If it takes a couple of thousand patronage slots to capture and hold the attention of the legislative branch, then I would gladly pay the price at merit's expense. The problems of the civil service are critical, and Congress' inattention to them contributes in no small way to our growing economic misfortune.
2. Pay off victorious campaign workers with cash, not jobs. We reward the major parties already with our voluntary check-off on the income tax form. Instead of just covering the campaign, why not subsidize the mainstreaming of the president-elect's supporters back into normal society? By making room for more qualified appointees at the ship of state's helm, we might even avoid the shoals of deficit spending.
For those campaign workers who want a little more than a bonus check from the Treasury, the Bureau of the Mint could coin a medal. Or Madison Avenue, the pollsters, and the television networks could set aside blocks of jobs every four years as a public service. Presidents might then be more free to consider merit and competence as the chief criteria in filling governmental policy jobs. If they did not, we could use the slots for the new congressional referrals.

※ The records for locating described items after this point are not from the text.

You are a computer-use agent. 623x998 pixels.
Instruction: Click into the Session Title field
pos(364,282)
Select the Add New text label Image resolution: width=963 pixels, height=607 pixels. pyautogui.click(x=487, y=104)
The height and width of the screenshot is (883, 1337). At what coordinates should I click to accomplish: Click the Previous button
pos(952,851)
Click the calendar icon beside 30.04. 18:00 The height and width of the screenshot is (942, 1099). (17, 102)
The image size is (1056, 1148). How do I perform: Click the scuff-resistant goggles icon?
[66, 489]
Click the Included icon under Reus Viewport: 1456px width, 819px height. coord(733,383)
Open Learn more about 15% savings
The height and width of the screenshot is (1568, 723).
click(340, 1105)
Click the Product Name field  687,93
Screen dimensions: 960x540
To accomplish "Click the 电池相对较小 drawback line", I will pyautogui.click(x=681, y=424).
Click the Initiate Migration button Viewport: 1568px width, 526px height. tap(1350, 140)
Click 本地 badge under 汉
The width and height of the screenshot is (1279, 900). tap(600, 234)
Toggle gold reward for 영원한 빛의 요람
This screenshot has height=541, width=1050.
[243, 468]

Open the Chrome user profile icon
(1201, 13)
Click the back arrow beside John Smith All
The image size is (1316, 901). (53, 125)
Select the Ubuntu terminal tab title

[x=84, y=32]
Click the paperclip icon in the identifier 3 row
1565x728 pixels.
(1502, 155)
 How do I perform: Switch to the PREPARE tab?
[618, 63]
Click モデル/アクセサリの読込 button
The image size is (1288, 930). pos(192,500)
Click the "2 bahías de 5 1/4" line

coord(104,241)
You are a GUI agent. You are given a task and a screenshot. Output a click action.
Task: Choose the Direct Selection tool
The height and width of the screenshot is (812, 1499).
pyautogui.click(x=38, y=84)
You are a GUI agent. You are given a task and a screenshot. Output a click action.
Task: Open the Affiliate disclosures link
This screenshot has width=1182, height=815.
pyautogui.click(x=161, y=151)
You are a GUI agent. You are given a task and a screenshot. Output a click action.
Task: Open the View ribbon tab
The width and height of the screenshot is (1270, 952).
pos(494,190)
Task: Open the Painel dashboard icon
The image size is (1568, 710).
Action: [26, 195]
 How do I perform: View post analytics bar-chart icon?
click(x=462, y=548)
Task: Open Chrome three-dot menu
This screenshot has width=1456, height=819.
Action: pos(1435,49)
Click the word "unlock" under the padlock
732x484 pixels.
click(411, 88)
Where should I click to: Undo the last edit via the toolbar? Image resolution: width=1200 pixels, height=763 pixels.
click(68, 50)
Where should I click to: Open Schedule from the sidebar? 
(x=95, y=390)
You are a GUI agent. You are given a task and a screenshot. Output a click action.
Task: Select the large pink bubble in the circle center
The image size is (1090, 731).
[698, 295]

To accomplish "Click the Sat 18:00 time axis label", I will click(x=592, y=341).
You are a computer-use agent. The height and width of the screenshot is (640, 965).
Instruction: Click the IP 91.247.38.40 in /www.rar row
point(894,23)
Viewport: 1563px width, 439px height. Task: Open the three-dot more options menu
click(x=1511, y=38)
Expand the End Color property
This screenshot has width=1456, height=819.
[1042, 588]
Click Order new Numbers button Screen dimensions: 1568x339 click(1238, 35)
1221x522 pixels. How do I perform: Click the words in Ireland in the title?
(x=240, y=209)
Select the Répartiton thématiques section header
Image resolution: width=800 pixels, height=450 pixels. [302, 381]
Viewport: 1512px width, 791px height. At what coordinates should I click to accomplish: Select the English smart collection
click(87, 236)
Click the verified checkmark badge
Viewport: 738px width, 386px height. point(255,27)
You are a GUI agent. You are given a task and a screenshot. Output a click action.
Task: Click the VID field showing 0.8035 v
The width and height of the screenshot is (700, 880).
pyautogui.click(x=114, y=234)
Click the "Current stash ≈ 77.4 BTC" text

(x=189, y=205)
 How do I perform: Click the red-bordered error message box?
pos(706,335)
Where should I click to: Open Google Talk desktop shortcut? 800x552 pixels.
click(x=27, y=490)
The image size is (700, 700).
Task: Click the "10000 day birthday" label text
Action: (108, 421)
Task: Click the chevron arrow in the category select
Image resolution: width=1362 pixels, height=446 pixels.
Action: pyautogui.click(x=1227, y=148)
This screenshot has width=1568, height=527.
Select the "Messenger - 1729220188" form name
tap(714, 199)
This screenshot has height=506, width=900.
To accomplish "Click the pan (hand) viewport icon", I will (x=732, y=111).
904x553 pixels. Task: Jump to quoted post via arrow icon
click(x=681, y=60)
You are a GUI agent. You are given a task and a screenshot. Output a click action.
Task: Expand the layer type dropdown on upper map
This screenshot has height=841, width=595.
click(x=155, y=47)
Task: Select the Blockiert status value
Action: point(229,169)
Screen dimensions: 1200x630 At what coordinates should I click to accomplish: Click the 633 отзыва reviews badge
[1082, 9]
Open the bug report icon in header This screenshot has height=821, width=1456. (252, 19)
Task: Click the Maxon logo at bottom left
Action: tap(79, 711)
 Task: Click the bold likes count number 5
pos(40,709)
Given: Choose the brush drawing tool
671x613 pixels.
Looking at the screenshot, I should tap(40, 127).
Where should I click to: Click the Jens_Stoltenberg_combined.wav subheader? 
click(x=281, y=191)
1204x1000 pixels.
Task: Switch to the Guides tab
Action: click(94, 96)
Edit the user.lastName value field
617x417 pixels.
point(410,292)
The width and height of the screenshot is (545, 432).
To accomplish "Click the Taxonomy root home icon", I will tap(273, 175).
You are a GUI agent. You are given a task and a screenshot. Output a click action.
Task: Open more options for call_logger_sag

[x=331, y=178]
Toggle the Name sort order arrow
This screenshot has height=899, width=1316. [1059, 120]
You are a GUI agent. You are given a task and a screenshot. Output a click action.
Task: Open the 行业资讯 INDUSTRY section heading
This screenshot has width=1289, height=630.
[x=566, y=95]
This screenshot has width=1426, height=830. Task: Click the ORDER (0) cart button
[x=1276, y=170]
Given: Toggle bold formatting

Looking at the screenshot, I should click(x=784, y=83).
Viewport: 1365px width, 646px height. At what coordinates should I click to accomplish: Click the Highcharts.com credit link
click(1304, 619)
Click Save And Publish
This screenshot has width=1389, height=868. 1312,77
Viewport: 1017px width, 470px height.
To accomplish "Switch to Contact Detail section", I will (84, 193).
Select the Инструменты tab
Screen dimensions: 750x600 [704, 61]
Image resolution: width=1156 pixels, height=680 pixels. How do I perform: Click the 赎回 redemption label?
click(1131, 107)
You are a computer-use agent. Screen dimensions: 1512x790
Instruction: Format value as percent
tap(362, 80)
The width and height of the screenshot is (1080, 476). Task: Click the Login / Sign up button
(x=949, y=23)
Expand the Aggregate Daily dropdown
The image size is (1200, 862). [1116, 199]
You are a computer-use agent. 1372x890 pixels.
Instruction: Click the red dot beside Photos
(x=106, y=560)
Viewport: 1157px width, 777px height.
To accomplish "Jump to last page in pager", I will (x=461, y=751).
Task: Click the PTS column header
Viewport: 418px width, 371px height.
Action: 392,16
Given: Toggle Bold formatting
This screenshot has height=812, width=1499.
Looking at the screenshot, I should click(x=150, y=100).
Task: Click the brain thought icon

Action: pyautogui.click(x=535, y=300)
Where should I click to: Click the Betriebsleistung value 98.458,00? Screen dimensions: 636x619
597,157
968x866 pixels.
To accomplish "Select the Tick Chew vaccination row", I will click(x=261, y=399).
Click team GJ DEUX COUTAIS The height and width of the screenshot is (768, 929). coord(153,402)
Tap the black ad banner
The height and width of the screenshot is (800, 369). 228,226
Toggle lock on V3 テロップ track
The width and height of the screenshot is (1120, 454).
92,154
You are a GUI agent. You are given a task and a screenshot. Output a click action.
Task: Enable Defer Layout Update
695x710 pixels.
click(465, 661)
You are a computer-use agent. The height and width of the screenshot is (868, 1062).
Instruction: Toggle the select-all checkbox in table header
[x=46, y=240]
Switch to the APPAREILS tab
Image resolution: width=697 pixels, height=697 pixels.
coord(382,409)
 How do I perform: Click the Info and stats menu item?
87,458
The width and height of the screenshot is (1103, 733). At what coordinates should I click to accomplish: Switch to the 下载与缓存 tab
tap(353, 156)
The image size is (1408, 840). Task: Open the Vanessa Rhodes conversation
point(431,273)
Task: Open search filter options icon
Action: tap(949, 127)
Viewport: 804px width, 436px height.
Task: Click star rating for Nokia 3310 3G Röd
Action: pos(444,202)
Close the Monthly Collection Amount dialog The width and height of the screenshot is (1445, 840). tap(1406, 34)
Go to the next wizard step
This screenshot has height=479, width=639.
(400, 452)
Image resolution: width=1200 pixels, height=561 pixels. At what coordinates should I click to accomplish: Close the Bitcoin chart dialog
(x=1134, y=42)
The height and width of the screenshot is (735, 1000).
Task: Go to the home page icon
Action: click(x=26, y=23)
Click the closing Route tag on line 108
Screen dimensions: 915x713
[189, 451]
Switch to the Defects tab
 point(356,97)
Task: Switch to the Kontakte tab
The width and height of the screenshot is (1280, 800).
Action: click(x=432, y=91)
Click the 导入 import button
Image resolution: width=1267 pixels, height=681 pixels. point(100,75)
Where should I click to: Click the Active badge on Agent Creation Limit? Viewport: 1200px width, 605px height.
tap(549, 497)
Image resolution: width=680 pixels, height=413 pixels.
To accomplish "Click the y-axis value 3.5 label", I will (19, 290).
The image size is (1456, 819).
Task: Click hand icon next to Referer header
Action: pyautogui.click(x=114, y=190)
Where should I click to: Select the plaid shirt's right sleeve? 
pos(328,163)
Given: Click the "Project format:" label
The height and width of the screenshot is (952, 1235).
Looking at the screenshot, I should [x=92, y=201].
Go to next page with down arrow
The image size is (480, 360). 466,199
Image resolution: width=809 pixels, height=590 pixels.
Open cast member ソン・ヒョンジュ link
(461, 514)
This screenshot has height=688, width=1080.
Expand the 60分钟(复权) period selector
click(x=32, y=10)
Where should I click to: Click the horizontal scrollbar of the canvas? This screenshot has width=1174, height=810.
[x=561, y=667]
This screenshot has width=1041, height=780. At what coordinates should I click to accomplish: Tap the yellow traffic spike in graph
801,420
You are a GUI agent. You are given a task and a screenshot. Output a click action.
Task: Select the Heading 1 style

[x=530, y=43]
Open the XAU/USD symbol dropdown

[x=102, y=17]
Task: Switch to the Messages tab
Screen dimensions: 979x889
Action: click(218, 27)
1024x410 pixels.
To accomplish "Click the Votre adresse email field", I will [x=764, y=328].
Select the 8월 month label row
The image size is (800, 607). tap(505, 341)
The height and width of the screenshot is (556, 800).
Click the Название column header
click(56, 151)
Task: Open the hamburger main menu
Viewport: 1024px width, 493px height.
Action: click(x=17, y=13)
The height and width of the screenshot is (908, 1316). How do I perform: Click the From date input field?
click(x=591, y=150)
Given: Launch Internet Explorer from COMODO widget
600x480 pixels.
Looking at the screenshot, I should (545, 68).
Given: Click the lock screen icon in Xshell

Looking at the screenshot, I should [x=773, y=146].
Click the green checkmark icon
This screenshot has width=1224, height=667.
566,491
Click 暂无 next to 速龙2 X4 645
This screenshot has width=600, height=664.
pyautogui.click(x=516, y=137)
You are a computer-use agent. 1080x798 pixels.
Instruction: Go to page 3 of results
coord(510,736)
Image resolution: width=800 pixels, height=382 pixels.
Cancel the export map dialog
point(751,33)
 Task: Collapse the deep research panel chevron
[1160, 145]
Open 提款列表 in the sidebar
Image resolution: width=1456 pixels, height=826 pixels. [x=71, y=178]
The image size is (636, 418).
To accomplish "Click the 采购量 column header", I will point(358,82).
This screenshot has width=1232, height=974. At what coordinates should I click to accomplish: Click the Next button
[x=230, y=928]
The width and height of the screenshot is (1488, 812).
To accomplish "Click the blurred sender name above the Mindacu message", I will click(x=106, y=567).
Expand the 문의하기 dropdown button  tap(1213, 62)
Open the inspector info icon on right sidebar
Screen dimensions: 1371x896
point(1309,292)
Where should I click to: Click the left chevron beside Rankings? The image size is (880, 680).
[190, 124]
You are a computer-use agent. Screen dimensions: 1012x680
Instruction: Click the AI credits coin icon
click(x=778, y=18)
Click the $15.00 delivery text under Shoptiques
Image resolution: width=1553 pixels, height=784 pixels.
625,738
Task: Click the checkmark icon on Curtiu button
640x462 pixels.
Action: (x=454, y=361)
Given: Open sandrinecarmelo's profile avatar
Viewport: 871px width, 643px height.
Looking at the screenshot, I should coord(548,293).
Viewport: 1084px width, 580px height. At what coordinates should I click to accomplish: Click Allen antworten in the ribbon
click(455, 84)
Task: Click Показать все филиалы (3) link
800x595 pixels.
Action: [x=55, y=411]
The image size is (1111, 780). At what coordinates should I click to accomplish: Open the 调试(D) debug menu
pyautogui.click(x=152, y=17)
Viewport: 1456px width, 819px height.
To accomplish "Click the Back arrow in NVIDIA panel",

3. Remember Thomas Carlyle? The argument begins before I even get to taste my salad. My brother, a carpenter from Cornish, N.H., makes his usual comment about waste and mismanagement in the federal bureaucracy. By the time I've reached the roast turkey, the decibel level has gone up a few notches with his jibe about overpaid, underworked paper-pushers. The whole country is going down the tubes when I finally reach dessert, and my appetite has disappeared.
I propose a simple solution to a problem that I suspect plagues many of my fellow civil servants: we erect a sign on the District's Theodore Roosevelt Bridge (I choose Teddy because of his strong support for merit principles as one of the first civil service commissioners). The sign simply quotes Thomas Carlyle:
"In the long run every government is the exact symbol of its people, with their wisdom and unwisdom." For those visiting relatives outside of Washington, we reproduce picture postcards, which can be passed across the table as one reaches for the butter.
American public administration, like American constitutional government, never seems to measure up to its own ideals. It is only when alternatives are considered that its true value and record of achievement come into perspective. After 100 years -- and incalculable contributions to this nation's success in two world wars and its recovery from the brink of financial ruin -- the civil service has earned its birthday cake.